Lucio Fontana, Yves Klein, and the Postwar European Avant-Garde Stephen Petersen
  • Publish Date: 8/4/2009
  • Dimensions: 8 x 9.5
  • Page Count: 320 pages
  • Illustrations: 24 color/113 b&w illustrations
  • Paperback ISBN: 978-0-271-03342-6
  • Series Name: Refiguring Modernism

Paperback Edition: $75.00Add to Cart


“In the Space Age,” wrote Italian artist Lucio Fontana, “spatial art.” Fontana’s desire to create art in space came in response to unprecedented technological advances and contemporary fantasies of space travel. Fifteen years before Andy Warhol said he wanted to be as much a part of his times as rockets and television, Fontana’s large-scale light-and-space installations became a short-lived but ultimately influential art-world phenomenon. The artists discussed in Space-Age Aesthetics looked beyond the limits of the picture, exploring space, mass media, pop culture, nuclear power, and science fiction to connect new art to the dramatic changes taking place through the encroaching Space Age.

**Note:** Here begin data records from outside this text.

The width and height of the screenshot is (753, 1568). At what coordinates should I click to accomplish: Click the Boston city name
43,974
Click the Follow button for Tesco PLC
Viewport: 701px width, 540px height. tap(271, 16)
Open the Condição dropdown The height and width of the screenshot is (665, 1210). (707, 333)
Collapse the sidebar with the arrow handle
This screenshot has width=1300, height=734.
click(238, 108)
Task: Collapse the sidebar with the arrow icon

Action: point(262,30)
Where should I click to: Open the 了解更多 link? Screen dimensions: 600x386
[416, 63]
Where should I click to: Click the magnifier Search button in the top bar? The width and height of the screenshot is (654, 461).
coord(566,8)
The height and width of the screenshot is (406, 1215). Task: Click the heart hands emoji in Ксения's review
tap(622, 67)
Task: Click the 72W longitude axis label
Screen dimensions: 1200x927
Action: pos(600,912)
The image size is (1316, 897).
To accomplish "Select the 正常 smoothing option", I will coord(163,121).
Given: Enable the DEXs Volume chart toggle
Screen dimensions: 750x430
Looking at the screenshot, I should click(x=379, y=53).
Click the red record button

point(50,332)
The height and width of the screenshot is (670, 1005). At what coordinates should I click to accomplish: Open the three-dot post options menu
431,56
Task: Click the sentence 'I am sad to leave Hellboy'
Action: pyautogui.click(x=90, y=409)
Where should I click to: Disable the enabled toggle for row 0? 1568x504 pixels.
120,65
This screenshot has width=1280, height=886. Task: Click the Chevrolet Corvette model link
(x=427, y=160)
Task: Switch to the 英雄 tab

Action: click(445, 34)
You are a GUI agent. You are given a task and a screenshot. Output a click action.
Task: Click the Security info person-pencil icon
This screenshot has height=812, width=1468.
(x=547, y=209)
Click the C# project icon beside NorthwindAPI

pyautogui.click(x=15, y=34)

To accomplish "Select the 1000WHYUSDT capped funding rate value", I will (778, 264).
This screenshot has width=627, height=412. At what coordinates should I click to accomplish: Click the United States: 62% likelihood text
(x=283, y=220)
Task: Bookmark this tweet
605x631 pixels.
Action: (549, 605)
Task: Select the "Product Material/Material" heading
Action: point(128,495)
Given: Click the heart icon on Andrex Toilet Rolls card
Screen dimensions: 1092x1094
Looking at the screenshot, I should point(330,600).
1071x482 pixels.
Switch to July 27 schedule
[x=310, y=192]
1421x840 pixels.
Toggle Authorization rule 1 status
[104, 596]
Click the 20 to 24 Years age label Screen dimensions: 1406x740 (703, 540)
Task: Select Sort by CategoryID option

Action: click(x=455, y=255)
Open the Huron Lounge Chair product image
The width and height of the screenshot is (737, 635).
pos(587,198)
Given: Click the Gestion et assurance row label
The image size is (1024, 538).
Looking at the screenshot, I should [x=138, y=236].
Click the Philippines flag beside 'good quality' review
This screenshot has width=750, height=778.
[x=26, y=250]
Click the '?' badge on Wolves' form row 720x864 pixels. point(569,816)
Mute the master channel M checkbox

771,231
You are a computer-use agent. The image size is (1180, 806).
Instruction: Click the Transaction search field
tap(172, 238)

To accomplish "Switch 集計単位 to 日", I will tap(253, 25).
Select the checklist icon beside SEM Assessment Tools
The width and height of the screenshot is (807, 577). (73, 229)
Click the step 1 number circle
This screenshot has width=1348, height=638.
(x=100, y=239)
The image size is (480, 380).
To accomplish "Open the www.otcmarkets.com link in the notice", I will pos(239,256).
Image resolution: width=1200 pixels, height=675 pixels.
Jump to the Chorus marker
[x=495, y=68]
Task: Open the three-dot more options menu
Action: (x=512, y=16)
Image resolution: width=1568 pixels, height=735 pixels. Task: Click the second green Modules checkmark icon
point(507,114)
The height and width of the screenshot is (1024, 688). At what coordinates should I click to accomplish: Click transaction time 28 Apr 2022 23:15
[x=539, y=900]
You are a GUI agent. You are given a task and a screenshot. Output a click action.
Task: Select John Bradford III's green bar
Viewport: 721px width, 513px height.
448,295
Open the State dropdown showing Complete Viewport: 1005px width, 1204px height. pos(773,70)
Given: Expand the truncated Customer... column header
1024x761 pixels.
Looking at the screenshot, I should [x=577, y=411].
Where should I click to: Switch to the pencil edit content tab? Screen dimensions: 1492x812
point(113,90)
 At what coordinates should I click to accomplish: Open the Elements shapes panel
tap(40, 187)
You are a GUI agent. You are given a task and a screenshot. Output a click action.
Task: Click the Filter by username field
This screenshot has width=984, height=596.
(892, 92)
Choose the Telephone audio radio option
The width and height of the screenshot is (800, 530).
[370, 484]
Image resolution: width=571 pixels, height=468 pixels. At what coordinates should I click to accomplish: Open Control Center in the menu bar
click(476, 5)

Space-Age Aesthetics begins by addressing the imagery of space exploration as a field of mythical representation informed by Cold War politics and acted out in an expansive variety of media, from the picture press to comic books. Through persuasive arguments that reveal the many-layered interconnections between the artists’ aesthetics and theoretical responses to the dawn of an age of revolutionary technologies, this book offers new ways to think about the historical emergence of pop, conceptual, postmodern, and installation art and serves to fill the long-neglected gap in material on the post–World War II European avant-garde.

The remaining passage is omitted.